High-serum phosphate and parathyroid hormone distinctly regulate bone loss and vascular calcification in experimental chronic kidney disease.

Author information

Bone and Mineral Research Unit, Hospital Universitario Central de Asturias, Instituto de Investigación Sanitaria del Principado de Asturias (ISPA), REDinREN-ISCIII, Oviedo, Spain.
Laboratorio de Medicina, Hospital Universitario Central de Asturias, Oviedo, Spain.
Departamento de Biología de Sistemas, Universidad de Alcalá, REDinREN-ISCIII, Alcalá de Henares, Spain.
Departamento de Medicina, Universidad de Oviedo, Oviedo, Spain.

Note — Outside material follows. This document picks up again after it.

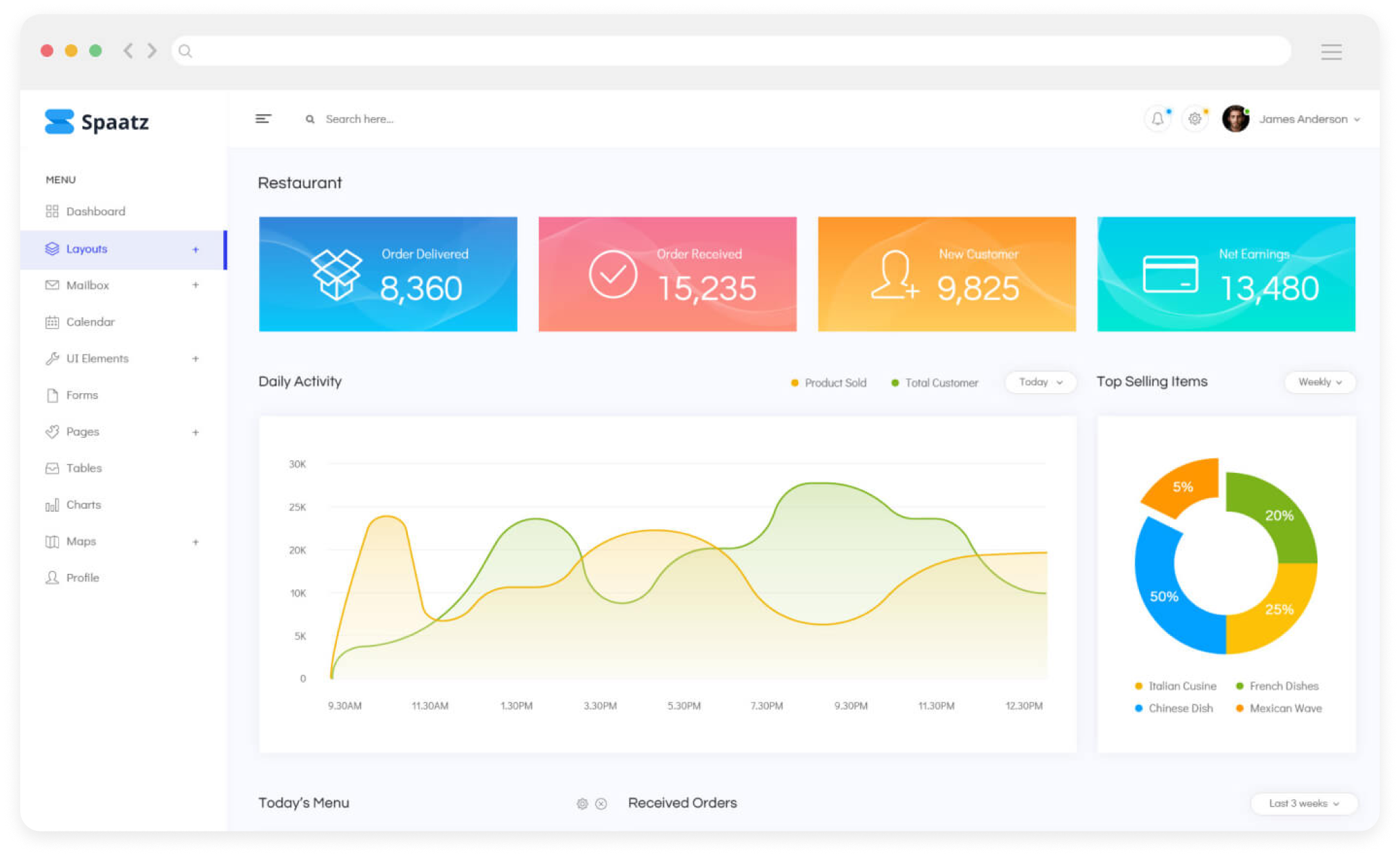Viewport: 1400px width, 858px height.
Task: Click James Anderson's profile avatar
Action: tap(1235, 119)
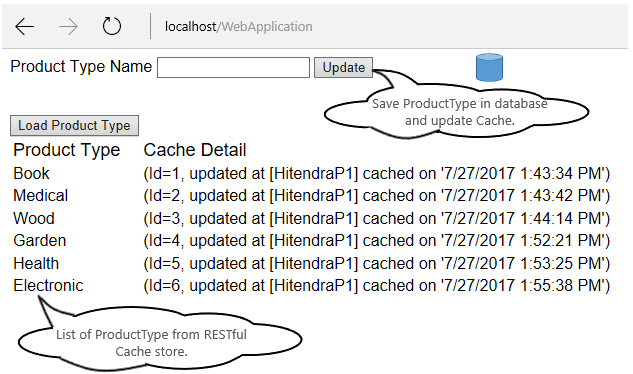Reload the page with refresh icon

pyautogui.click(x=111, y=26)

In chronic kidney disease (CKD), increases in serum phosphate and parathyroid hormone (PTH) aggravate vascular calcification (VC) and bone loss. This study was designed to discriminate high phosphorus (HP) and PTH contribution to VC and bone loss.


Nephrectomized rats fed a HP diet underwent either sham operation or parathyroidectomy and PTH 1-34 supplementation to normalize serum PTH.


In uraemic rats fed a HP diet, parathyroidectomy with serum PTH 1-34 supplementation resulted in (i) reduced aortic calcium (80%) by attenuating osteogenic differentiation (higher α-actin; reduced Runx2 and BMP2) and increasing the Wnt inhibitor Sclerostin, despite a similar degree of hyperphosphataemia, renal damage and serum Klotho; (ii) prevention of bone loss mostly by attenuating bone resorption and increases in Wnt inhibitors; and (iii) a 70% decrease in serum calcitriol levels despite significantly reduced serum Fgf23, calcium and renal 24-hydroxylase, which questions that Fgf23 is the main regulator of renal calcitriol production. Significantly, when vascular smooth muscle cells (VSMCs) were exposed exclusively to high phosphate and calcium, high PTH enhanced while low PTH attenuated calcium deposition through parathyroid hormone 1 receptor (PTH1R) signalling.


In hyperphosphataemic CKD, a defective suppression of high PTH exacerbates HP-mediated osteogenic VSMC differentiation and reduces vascular levels of anti-calcifying sclerostin.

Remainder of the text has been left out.